Details and patient eligibility

About

This single-center, single-arm clinical study will evaluate the efficacy and safety of Chidamide combined with BEAM Pretreatment Regimen in ASCT treatment of TCL patients.

Full description

T cell lymphoma (TCL) is a group of highly heterogeneous aggressive non-Hodgkin lymphomas with different pathogenesis and clinical prognosis. Despite the survival benefits of Anthracycline-based chemotherapy bridging autologous stem cell transplantation (ASCT), 40% to 50% of TCL patients fail to respond to treatment and relapse or die within a short period of time. In 2021, a multicenter, single-arm, open Phase II trial of Chidamide combined with BEAC as a pretreatment regimen for ASCT of high-risk and relapsed/refractory lymphoma was presented at the ASH Meeting (NCT03629873).

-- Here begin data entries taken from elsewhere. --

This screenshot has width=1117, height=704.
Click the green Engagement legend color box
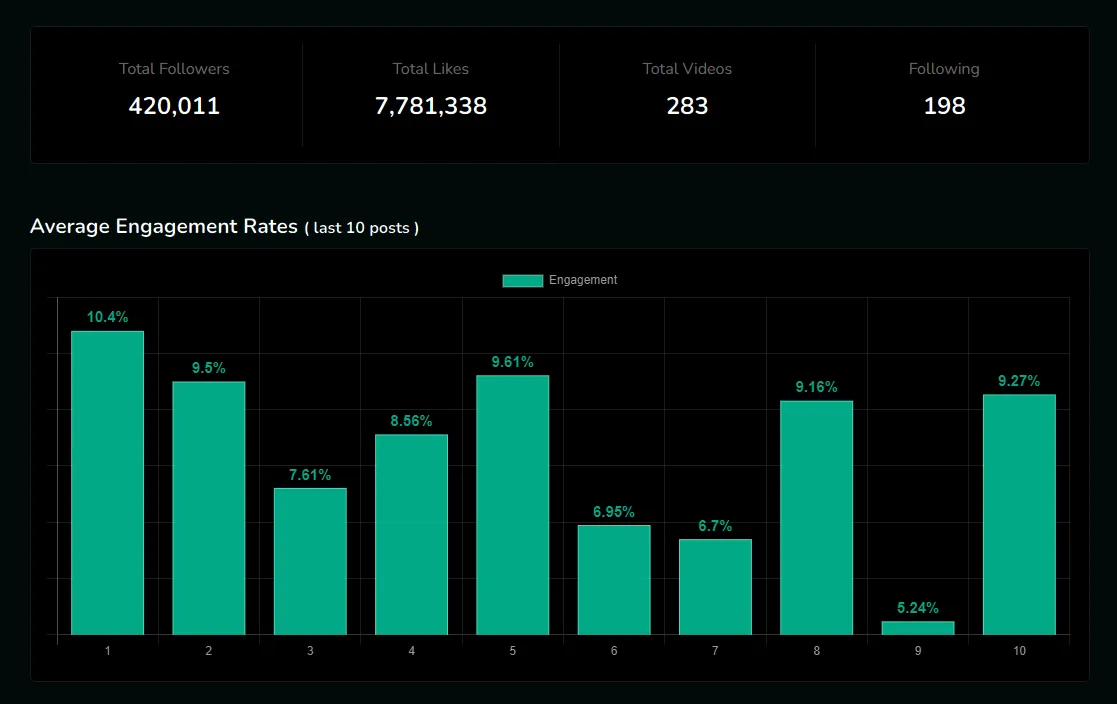point(522,281)
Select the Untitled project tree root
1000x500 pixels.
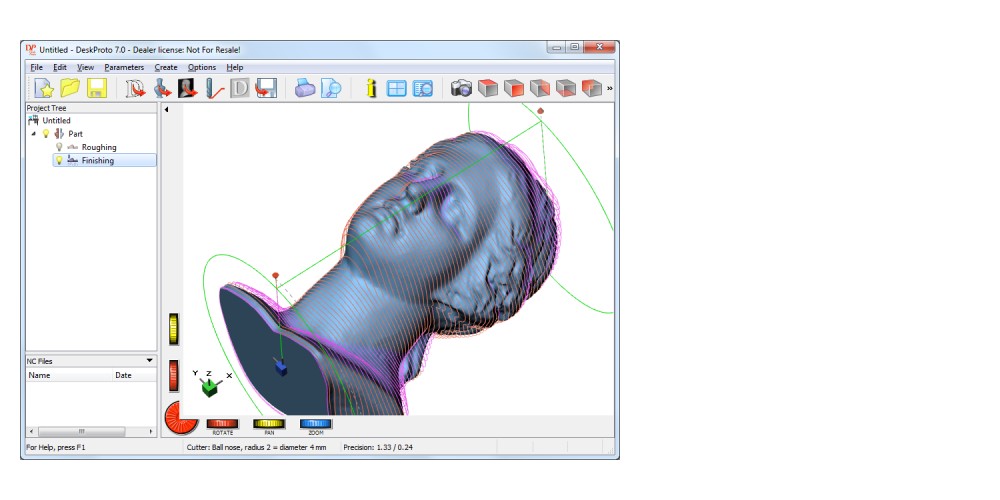[x=56, y=120]
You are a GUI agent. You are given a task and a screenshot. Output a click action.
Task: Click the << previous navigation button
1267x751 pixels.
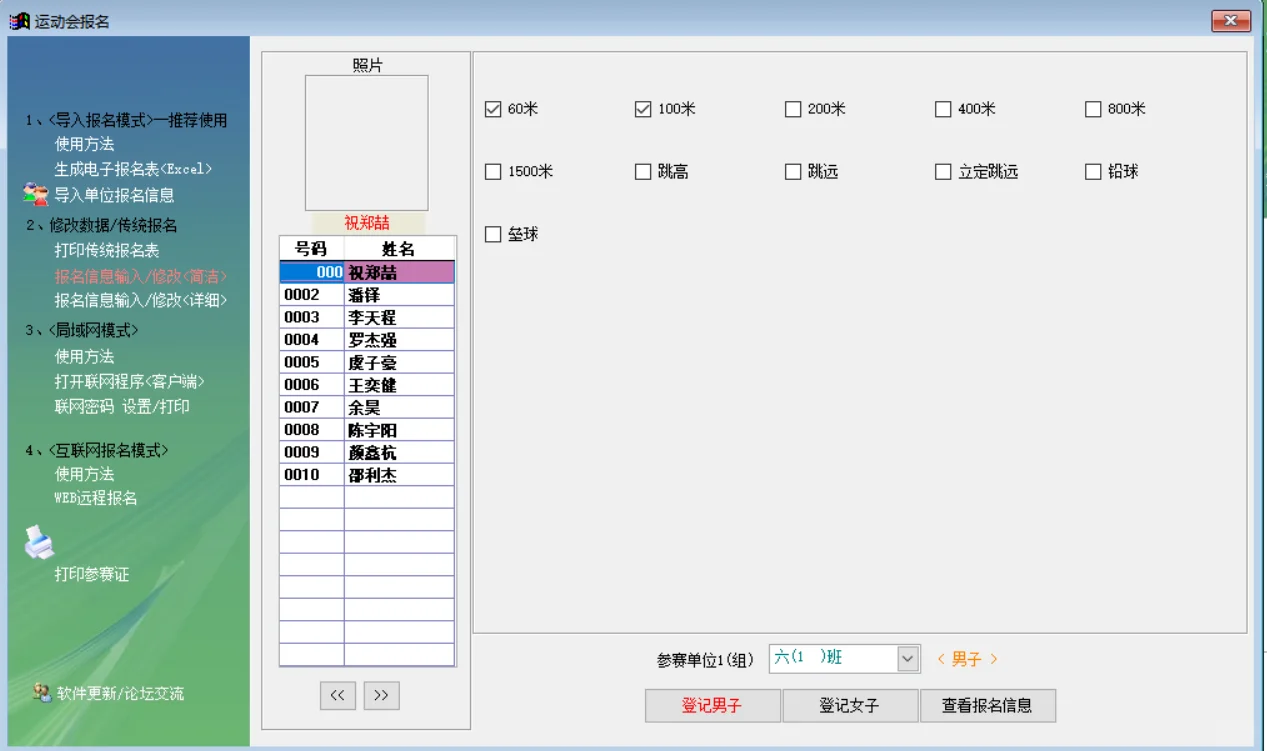337,694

The results confirmed that Chidamide has a good prospect in ASCT. Chi-BEAC can increase 2Y-PFS from 55% to 93.3% and 2Y-OS from 58% to 94% in TCL patients after ASCT compared with the historical control group, with good tolerance.In order to provide a new program for improving survival rate, this single-center, single-arm clinical study will evaluate the efficacy and safety of Chidamide combined with BEAM Pretreatment Regimen in ASCT treatment of TCL patients.

Enrollment

23 estimated patients

Sex

All

Ages

18 to 65 years old

Volunteers

No Healthy Volunteers

Inclusion criteria

According to world Health Organization (WHO) classification of disease, T cell lymphoma (excepted IPI 0-1 point ALK+ anaplastic cell lymphoma) was confirmed by histology, CR or PR after first-line treatment;
18≤ age ≤65 years old, male or female;
ECOG score 0-1;
No serious organic lesions in the main organs, meeting the requirements of the following laboratory examination indicators (conducted within 7 days before treatment) :
- White blood cell count ≥3.0×109/L, absolute neutrophil count ≥1.5×109/L, Hemoglobin ≥90g/L, platelet ≥75×109/L;
  - Total bilirubin ≤1.5× upper normal value (ULN);
    - Aspartate aminotransferase (AST) and alanine aminotransferase (ALT) ≤2.5× upper normal value (ULN);
      - Creatinine clearance was 44-133 mmol/L;
No cardiac dysfunction;
Life expectancy over 3 months;
The subject or his/her legal representative must provide written informed consent prior to conducting a special study examination or procedure.

Exclusion criteria

Central nervous system lymphoma was excluded;
Suffering from serious complications or severe infection;
A history of other malignant tumors within 5 years, excluding early tumors treated for curative purposes;
Patients with uncontrolled cardiovascular and cerebrovascular diseases, coagulation disorders, connective tissue diseases, serious infectious diseases, etc.;
HBsAg, HCV or HIV positive. Positive HBV and HCV serology is allowed, but DNA/RNA testing must be negative;
Laboratory test value during screening;

① Neutrophils <1.5×109/L; Platelet <75×109/L;

② Bilirubin was 1.5 times higher than the normal upper limit, transaminase was 2.5 times higher than the normal upper limit;

③ The creatinine level is higher than 1.5 times the upper limit of normal value;
Left ventricular ejection fraction ≦ 50%;
Other concurrent and uncontrolled medical conditions considered by the investigator would affect the patient's participation in the study;
Psychiatric patients or other patients known or suspected to be unable to fully comply with the study protocol;
Pregnant or lactating women;
The researcher judged that the patients were not suitable for this study.